It has been a patient haul for him to reassert himself and pull back on the sweater sporting his beloved three lions. Normally as effervescent as liver salts in a bottle of cola, his confidence had waned and he was deliberately overlooked for Test duty last summer: the selectors, telling him to go away and take regular wickets for Yorkshire. He obliged by taking 67 of them, gradually overcoming his injury worries as he did so.
With all that now accomplished, he has begun to bowl with consistent pace again. On a slow and unyielding surface he rapped gloves and helmets, as well as stumps and toes, with a combination of bouncers and yorkers that brought five second-innings wickets to add to the six he took in the first.
"You can always tell when I'm bowling well," Gough said. "I swing the ball out with the new one. It was a good pitch and later on I was trying to get them back, back, back, then fire one up there. The classic one was the Manesh Ranchod dismissal [lbw to an in- dipping yorker for his second duck of the match]. I was very pleased with that."
It was not the only yorker ploy that worked on the day, and after he had Guy Whittall well caught by Andy Caddick at third man, deliberately positioned for the batsman's upper-cut shot over the slips, both Mark Abrams and Andy Whittall succumbed to the ball England's assistant coach likes to call "The old Harry Porker."

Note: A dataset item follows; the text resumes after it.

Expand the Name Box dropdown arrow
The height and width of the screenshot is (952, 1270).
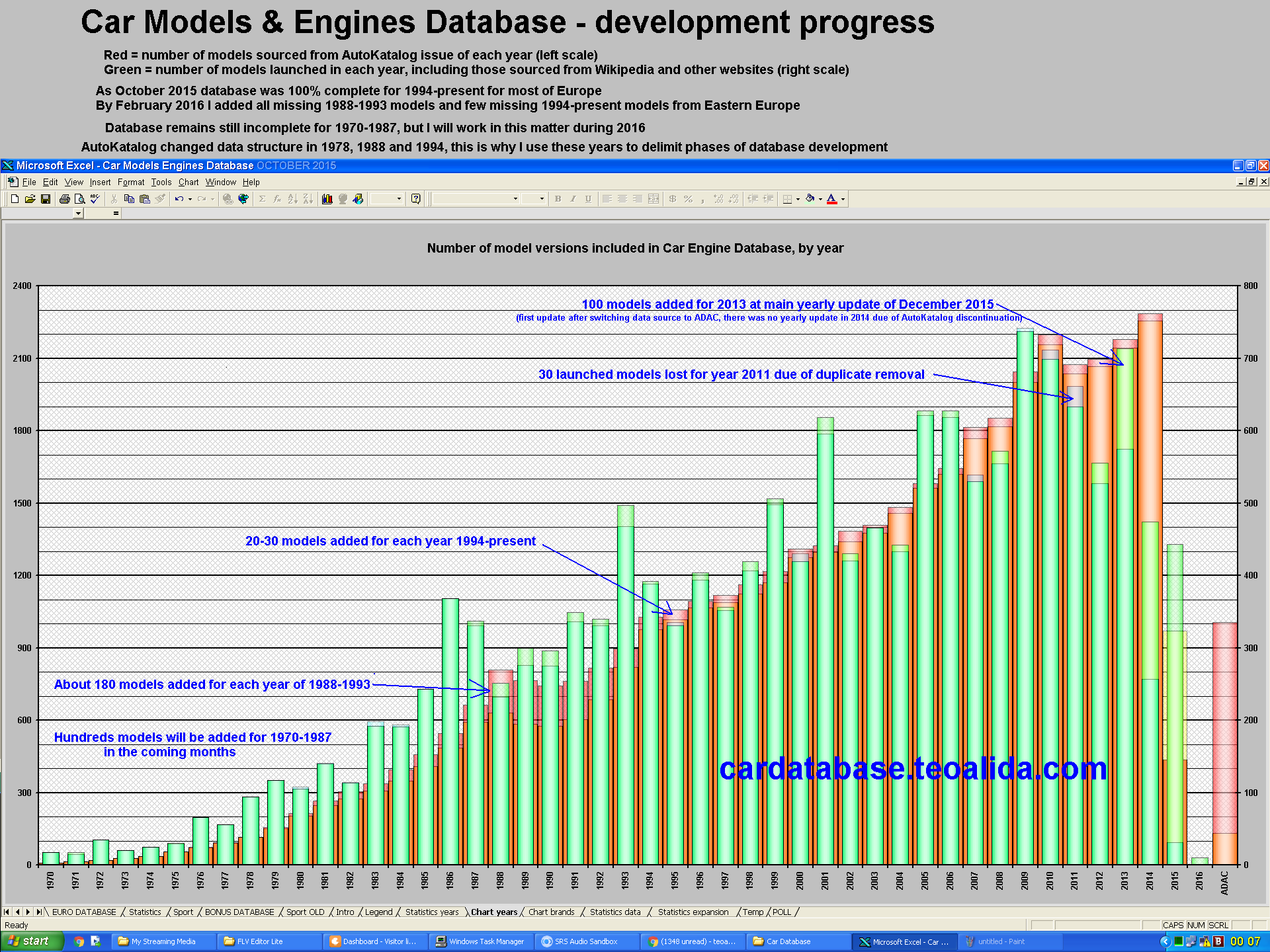(78, 213)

However, amongst all the wreckage, and presumably to some consternation to England, Mark Dekker and Heath Streak, who normally bats at No 9 for Zimbabwe, managed to put on 155 for the third wicket, before Streak was bowled off an inside edge by Caddick.
Before that breakthrough, England's attack (missing only the resting Alan Mullally) had looked insipid and it needed a few crafty spells of spin bowling from Robert Croft, who took 4 for 65, to help expose the fault lines in the home side's batting.
More worrying, than the relative strengths of the opposition, however, was that Ronnie Irani managed just 14 balls and is now in some doubt over tomorrow's one-day international. He hurt his back while bowling and will have a fitness test today to see if he can play.
It was Croft, now getting some turn from around the wicket, who eventually removed the left-handed Dekker for 104, a hard-fought hundred that involved three mighty sixes and a ridiculous celebration by a man wearing briefs and bearing a bottle of beer. His demise, lbw playing tamely back to Croft, allowed England in for a swift kill.
Not everyone pulled their weight with the ball and Caddick who bowled well in the first innings, seemed to lacked zip yesterday. He may still be catching up with his team-mates after inheriting flu from his captain when the side arrived 18 days ago.
On the other hand, he has something of a reputation for being insecure and disliking hard work. The latter was alluded to by the England coach, David Lloyd, when he said: "We need some more from Andy Caddick. More pace. It's up to us to get more out of him and for him to get more out of himself."
MATABELELAND - Second Innings
(Overnight: 5 for 0)
G J Whittall c Caddick b Gough 11
M H Dekker lbw b Croft 104
M Ranchod lbw b Gough 0
H H Streak b Caddick 67
W R James c Crawley b Croft 7
M D Abrams lbw b Gough 6
*J A Rennie not out 30
D Vaghmaria c Stewart b Croft 0
A R Whittall b Gough 18
H K Olonga b Gough 4
M Mbangwa c Crawley b Croft 8
Extras (lb3, nb3) 6
Total (92.5 overs) 261
Fall: 1-18, 2-20, 3-176, 4-185, 5-198, 6-204, 7-204, 8-241, 9-249.
Bowling: Gough 24-6-75-5; Caddick 20-7-43-1; Tufnell 20-6-62-0; Irani 2.2-0-7-0; Thorpe 2.4-1-6-0; Croft 23.5-7-65-4.